Now, with traffic stats in hand and names named, enforcement teams gear up; whether it's domain seizures, banker freezes, or affiliate bans remains the ball in lawmakers' court, but patterns suggest quick wins pair best with long-game reforms like universal self-exclusion APIs. Those studying offshore flows emphasize education too—tools like browser extensions that flag unlicensed sites gain traction, helping punters spot the traps before they spring.
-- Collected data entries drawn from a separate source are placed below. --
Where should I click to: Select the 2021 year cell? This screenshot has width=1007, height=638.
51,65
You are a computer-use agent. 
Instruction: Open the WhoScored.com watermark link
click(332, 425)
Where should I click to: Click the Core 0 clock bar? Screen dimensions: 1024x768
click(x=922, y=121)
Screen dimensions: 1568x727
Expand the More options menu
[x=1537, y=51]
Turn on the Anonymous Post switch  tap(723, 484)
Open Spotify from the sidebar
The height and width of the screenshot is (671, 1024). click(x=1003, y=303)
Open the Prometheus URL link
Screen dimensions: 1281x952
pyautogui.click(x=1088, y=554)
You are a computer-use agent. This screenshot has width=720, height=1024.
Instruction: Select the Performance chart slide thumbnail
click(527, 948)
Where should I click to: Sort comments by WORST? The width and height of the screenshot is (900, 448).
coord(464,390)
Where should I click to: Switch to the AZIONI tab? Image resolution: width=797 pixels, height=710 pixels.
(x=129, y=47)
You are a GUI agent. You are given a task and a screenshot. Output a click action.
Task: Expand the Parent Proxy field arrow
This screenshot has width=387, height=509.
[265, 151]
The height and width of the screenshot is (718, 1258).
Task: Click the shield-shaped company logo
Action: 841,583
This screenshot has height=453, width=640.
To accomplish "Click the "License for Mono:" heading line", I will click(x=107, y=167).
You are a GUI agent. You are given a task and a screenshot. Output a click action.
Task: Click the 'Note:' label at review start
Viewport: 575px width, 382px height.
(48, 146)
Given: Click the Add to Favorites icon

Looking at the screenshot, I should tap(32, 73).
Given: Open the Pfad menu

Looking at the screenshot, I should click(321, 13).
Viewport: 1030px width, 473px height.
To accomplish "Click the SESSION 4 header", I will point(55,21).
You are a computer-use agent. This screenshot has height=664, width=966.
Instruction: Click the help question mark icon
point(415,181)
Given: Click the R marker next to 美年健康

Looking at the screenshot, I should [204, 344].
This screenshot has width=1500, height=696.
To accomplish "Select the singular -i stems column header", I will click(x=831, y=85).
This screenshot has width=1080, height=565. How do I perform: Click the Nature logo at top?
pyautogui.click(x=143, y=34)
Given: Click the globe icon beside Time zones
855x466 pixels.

Wrapping Up the Exposé's Impact
The April 2026 Guardian investigation into Santeda International's casino web marks a pivotal moment, laying bare how MyStake, Velobet, Goldenbet, and kin evade GamStop while racking up 2.3 million UK hits monthly through AI sleight-of-hand and affiliate armies; Tornike Tvauri, Alexander Makashvili, Mikheil Merebashvili, and Upgaming's fingerprints cover the operation, fueling losses and lives upended from Curaçao desks. MPs like Alex Ballinger and Iain Duncan Smith amplify the call, pushing actions that could tighten the net, as data underscores the urgent human stakes—financial ruins, suicides, bypassed safeguards. Turns out, sunlight proves the best first strike, with momentum building for barriers that actually hold against the digital tide.